Checkup Tips From the Horse's Mouth
Has your horse ever licked you? Be honest.
Do you know where that tongue has been? Which begs a third question: When was the last time you examined your horse's tongue?
Never, you say? Well, if your horse hasn't had any obvious mouth issues over time, you can relax and enjoy his amorous overtures. But now's probably a good time to consider setting up a routine for regular mouth checks between dental exams.
Just as in humans, tongue issues can signal other problems in a horse's body. Knowing something about your horse’s tongue structure and disorders to look for can help head off or identify more serious problems.
The Horse's Tongue Structure
Take note! Here are some horse tongue anatomy facts:
- The equine tongue rests in the mouth cavity base.
- Fat muscle (made of more than 12 muscles)
- Presses against palate
- Movement encourages salivation
- Used for chewing, licking, swallowing
- Contains nerves, blood vessels, salivary glands
But where are the horse tongue function facts? Glad you asked!
The horse tongue is:
- Very sensitive
- Helps support the teeth
- Has a mucus covering
- Inner/back part connected to tissue beneath
- Front part is loose
Tongue Injuries and Typical Causes
Your horse can easily injure his tongue, due to environment, exercise and even curiosity. Here are some common causes:
Teeth: A horse can bite his tongue when not chewing properly, chewing is difficult, or when teeth are sharp or pointed.
Falls: A horse can injure his tongue if he falls or even stumbles.
Bits: Bits that don’t fit properly can injure the tongue; severe rein movement can also injure the tongue.
Tongue Ties: Often used on race horses to keep the tongue in place.
Cuts/Lacerations: Horses can be curious and playful; biting or ingestion of unusual objects can cause injuries.

■ Required tasks
• a. List every common cause of tongue injury that the horse tongue article names as a heading.
• b. Rewrite the part of the horse tongue article starting at "Never, you say?" and ending at "more serious problems.", putting "point to" in place of "signal".
The material that comes next has nothing to do with this text.

■ Information shown
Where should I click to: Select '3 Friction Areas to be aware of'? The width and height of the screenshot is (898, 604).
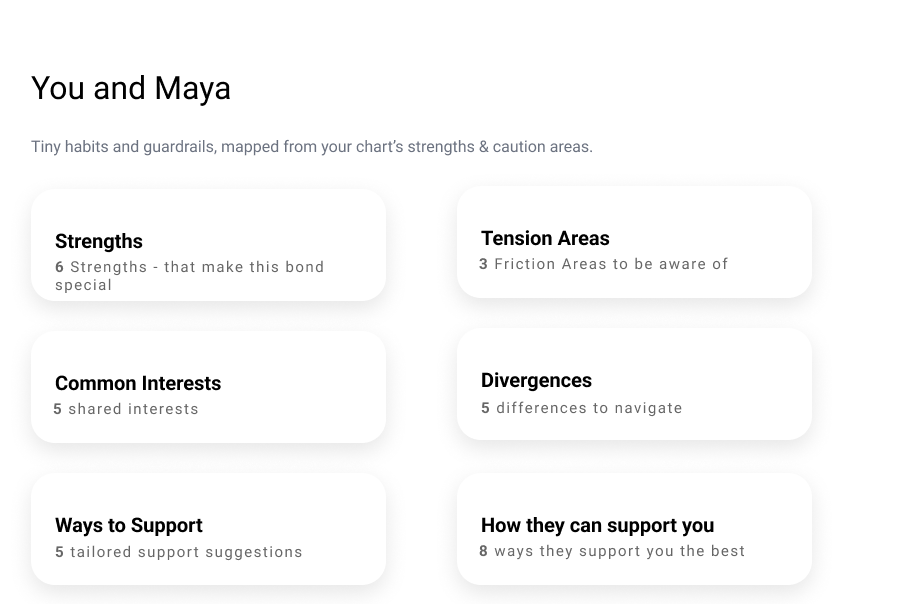[x=603, y=264]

■ Per-task outputs
• a. Teeth, Falls, Bits, Tongue Ties, Cuts/Lacerations

• b.
Never, you say? Well, if your horse hasn't had any obvious mouth issues over time, you can relax and enjoy his amorous overtures. But now's probably a good time to consider setting up a routine for regular mouth checks between dental exams.
Just as in humans, tongue issues can point to other problems in a horse's body. Knowing something about your horse’s tongue structure and disorders to look for can help head off or identify more serious problems.